Start
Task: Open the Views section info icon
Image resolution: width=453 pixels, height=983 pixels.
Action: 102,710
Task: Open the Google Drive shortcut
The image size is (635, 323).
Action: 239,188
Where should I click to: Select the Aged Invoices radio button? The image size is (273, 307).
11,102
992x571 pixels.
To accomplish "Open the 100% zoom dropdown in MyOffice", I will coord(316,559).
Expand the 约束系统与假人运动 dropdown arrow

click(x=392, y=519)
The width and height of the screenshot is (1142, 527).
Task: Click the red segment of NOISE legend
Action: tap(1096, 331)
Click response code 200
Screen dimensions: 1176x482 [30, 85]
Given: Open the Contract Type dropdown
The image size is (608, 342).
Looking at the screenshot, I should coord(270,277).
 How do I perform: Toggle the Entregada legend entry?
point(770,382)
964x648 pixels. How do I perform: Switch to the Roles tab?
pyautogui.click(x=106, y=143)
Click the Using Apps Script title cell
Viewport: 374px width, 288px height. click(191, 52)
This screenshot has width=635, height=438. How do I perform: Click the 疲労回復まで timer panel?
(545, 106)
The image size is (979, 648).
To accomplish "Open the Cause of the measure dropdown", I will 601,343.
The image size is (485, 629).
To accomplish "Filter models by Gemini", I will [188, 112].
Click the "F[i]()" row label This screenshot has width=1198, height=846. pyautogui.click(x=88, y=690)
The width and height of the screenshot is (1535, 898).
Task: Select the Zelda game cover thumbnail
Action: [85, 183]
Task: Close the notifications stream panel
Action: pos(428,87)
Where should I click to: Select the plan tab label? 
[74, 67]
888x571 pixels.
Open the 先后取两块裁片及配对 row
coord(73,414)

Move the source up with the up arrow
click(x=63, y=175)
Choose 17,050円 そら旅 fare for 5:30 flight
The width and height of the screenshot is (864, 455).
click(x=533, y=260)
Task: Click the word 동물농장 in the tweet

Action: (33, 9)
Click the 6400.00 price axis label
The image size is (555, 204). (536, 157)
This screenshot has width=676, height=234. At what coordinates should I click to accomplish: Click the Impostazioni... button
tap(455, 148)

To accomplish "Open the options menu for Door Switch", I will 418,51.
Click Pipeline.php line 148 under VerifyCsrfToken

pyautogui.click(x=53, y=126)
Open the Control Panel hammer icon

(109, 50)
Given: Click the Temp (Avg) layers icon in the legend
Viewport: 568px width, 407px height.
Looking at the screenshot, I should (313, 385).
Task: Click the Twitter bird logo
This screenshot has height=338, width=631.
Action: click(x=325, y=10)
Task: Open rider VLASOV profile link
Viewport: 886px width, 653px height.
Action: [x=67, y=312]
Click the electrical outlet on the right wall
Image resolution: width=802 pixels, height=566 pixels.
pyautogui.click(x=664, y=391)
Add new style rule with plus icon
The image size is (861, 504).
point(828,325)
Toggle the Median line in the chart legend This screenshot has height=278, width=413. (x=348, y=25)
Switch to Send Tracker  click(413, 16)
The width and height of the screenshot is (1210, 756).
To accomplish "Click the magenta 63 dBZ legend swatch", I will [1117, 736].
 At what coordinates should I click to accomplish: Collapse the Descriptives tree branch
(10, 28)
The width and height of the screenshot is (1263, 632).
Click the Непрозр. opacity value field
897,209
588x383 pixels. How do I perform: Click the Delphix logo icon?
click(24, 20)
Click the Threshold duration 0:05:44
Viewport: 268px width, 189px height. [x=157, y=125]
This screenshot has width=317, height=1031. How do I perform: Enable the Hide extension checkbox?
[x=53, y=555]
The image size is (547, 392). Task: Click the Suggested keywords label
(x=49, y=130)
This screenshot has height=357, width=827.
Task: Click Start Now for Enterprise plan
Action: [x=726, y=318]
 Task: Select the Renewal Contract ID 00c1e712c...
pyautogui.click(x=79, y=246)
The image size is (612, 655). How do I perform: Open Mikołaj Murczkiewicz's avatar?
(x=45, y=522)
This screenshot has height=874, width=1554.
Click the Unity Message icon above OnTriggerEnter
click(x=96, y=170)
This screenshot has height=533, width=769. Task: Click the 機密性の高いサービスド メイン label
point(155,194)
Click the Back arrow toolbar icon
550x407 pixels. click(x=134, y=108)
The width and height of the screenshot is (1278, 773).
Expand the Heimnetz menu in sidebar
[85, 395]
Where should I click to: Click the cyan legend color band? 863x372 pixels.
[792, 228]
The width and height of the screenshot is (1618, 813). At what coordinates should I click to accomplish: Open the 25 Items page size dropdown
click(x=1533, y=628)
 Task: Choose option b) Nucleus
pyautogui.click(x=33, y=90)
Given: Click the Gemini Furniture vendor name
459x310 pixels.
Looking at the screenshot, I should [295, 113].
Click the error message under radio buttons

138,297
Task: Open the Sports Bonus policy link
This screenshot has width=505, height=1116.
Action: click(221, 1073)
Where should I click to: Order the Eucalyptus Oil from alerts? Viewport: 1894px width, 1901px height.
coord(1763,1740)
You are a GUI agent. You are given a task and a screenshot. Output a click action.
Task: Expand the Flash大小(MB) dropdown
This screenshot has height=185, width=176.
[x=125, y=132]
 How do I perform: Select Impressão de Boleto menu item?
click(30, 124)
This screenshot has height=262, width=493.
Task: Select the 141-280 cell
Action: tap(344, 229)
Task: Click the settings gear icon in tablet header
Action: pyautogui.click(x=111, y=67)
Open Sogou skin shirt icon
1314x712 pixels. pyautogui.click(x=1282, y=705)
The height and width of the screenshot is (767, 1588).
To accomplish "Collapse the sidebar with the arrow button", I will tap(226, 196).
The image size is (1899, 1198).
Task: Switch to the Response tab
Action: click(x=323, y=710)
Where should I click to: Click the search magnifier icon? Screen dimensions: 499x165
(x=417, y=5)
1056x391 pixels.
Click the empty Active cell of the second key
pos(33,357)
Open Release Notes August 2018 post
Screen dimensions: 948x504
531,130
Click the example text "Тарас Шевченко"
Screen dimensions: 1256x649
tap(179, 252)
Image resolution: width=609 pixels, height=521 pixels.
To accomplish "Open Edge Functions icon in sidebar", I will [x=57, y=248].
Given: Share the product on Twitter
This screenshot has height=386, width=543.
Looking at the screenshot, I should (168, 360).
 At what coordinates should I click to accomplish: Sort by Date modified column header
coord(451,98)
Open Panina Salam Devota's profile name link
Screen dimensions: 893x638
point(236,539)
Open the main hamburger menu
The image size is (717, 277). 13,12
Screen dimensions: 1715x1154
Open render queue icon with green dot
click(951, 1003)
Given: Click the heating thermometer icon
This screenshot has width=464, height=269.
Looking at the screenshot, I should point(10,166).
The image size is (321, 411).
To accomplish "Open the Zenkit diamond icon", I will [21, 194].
End
▶ **Problem to work on**
Rewrite the material above, changing "hamburger menu" to "navigation menu" and leaving everything else as it is.

▶ **Correct answer**
Task: Open the Views section info icon
Image resolution: width=453 pixels, height=983 pixels.
Action: 102,710
Task: Open the Google Drive shortcut
The image size is (635, 323).
Action: 239,188
Where should I click to: Select the Aged Invoices radio button? The image size is (273, 307).
11,102
992x571 pixels.
To accomplish "Open the 100% zoom dropdown in MyOffice", I will coord(316,559).
Expand the 约束系统与假人运动 dropdown arrow

click(x=392, y=519)
The width and height of the screenshot is (1142, 527).
Task: Click the red segment of NOISE legend
Action: tap(1096, 331)
Click response code 200
Screen dimensions: 1176x482 [30, 85]
Given: Open the Contract Type dropdown
The image size is (608, 342).
Looking at the screenshot, I should coord(270,277).
 How do I perform: Toggle the Entregada legend entry?
point(770,382)
964x648 pixels. How do I perform: Switch to the Roles tab?
pyautogui.click(x=106, y=143)
Click the Using Apps Script title cell
Viewport: 374px width, 288px height. click(191, 52)
This screenshot has width=635, height=438. How do I perform: Click the 疲労回復まで timer panel?
(545, 106)
The image size is (979, 648).
To accomplish "Open the Cause of the measure dropdown", I will 601,343.
The image size is (485, 629).
To accomplish "Filter models by Gemini", I will [188, 112].
Click the "F[i]()" row label This screenshot has width=1198, height=846. pyautogui.click(x=88, y=690)
The width and height of the screenshot is (1535, 898).
Task: Select the Zelda game cover thumbnail
Action: [85, 183]
Task: Close the notifications stream panel
Action: pos(428,87)
Where should I click to: Select the plan tab label? 
[74, 67]
888x571 pixels.
Open the 先后取两块裁片及配对 row
coord(73,414)

Move the source up with the up arrow
click(x=63, y=175)
Choose 17,050円 そら旅 fare for 5:30 flight
The width and height of the screenshot is (864, 455).
click(x=533, y=260)
Task: Click the word 동물농장 in the tweet

Action: (33, 9)
Click the 6400.00 price axis label
The image size is (555, 204). (536, 157)
This screenshot has width=676, height=234. At what coordinates should I click to accomplish: Click the Impostazioni... button
tap(455, 148)

To accomplish "Open the options menu for Door Switch", I will 418,51.
Click Pipeline.php line 148 under VerifyCsrfToken

pyautogui.click(x=53, y=126)
Open the Control Panel hammer icon

(109, 50)
Given: Click the Temp (Avg) layers icon in the legend
Viewport: 568px width, 407px height.
Looking at the screenshot, I should (313, 385).
Task: Click the Twitter bird logo
This screenshot has height=338, width=631.
Action: click(x=325, y=10)
Task: Open rider VLASOV profile link
Viewport: 886px width, 653px height.
Action: [x=67, y=312]
Click the electrical outlet on the right wall
Image resolution: width=802 pixels, height=566 pixels.
pyautogui.click(x=664, y=391)
Add new style rule with plus icon
The image size is (861, 504).
point(828,325)
Toggle the Median line in the chart legend This screenshot has height=278, width=413. (x=348, y=25)
Switch to Send Tracker  click(413, 16)
The width and height of the screenshot is (1210, 756).
To accomplish "Click the magenta 63 dBZ legend swatch", I will [1117, 736].
 At what coordinates should I click to accomplish: Collapse the Descriptives tree branch
(10, 28)
The width and height of the screenshot is (1263, 632).
Click the Непрозр. opacity value field
897,209
588x383 pixels. How do I perform: Click the Delphix logo icon?
click(24, 20)
Click the Threshold duration 0:05:44
Viewport: 268px width, 189px height. [x=157, y=125]
This screenshot has width=317, height=1031. How do I perform: Enable the Hide extension checkbox?
[x=53, y=555]
The image size is (547, 392). Task: Click the Suggested keywords label
(x=49, y=130)
This screenshot has height=357, width=827.
Task: Click Start Now for Enterprise plan
Action: [x=726, y=318]
 Task: Select the Renewal Contract ID 00c1e712c...
pyautogui.click(x=79, y=246)
The image size is (612, 655). How do I perform: Open Mikołaj Murczkiewicz's avatar?
(x=45, y=522)
This screenshot has height=874, width=1554.
Click the Unity Message icon above OnTriggerEnter
click(x=96, y=170)
This screenshot has height=533, width=769. Task: Click the 機密性の高いサービスド メイン label
point(155,194)
Click the Back arrow toolbar icon
550x407 pixels. click(x=134, y=108)
The width and height of the screenshot is (1278, 773).
Expand the Heimnetz menu in sidebar
[85, 395]
Where should I click to: Click the cyan legend color band? 863x372 pixels.
[792, 228]
The width and height of the screenshot is (1618, 813). At what coordinates should I click to accomplish: Open the 25 Items page size dropdown
click(x=1533, y=628)
 Task: Choose option b) Nucleus
pyautogui.click(x=33, y=90)
Given: Click the Gemini Furniture vendor name
459x310 pixels.
Looking at the screenshot, I should [295, 113].
Click the error message under radio buttons

138,297
Task: Open the Sports Bonus policy link
This screenshot has width=505, height=1116.
Action: click(221, 1073)
Where should I click to: Order the Eucalyptus Oil from alerts? Viewport: 1894px width, 1901px height.
coord(1763,1740)
You are a GUI agent. You are given a task and a screenshot. Output a click action.
Task: Expand the Flash大小(MB) dropdown
This screenshot has height=185, width=176.
[x=125, y=132]
 How do I perform: Select Impressão de Boleto menu item?
click(30, 124)
This screenshot has height=262, width=493.
Task: Select the 141-280 cell
Action: tap(344, 229)
Task: Click the settings gear icon in tablet header
Action: pyautogui.click(x=111, y=67)
Open Sogou skin shirt icon
1314x712 pixels. pyautogui.click(x=1282, y=705)
The height and width of the screenshot is (767, 1588).
To accomplish "Collapse the sidebar with the arrow button", I will tap(226, 196).
The image size is (1899, 1198).
Task: Switch to the Response tab
Action: click(x=323, y=710)
Where should I click to: Click the search magnifier icon? Screen dimensions: 499x165
(x=417, y=5)
1056x391 pixels.
Click the empty Active cell of the second key
pos(33,357)
Open Release Notes August 2018 post
Screen dimensions: 948x504
531,130
Click the example text "Тарас Шевченко"
Screen dimensions: 1256x649
tap(179, 252)
Image resolution: width=609 pixels, height=521 pixels.
To accomplish "Open Edge Functions icon in sidebar", I will [x=57, y=248].
Given: Share the product on Twitter
This screenshot has height=386, width=543.
Looking at the screenshot, I should (168, 360).
 At what coordinates should I click to accomplish: Sort by Date modified column header
coord(451,98)
Open Panina Salam Devota's profile name link
Screen dimensions: 893x638
point(236,539)
Open the main navigation menu
The image size is (717, 277). 13,12
Screen dimensions: 1715x1154
Open render queue icon with green dot
click(951, 1003)
Given: Click the heating thermometer icon
This screenshot has width=464, height=269.
Looking at the screenshot, I should point(10,166).
The image size is (321, 411).
To accomplish "Open the Zenkit diamond icon", I will [21, 194].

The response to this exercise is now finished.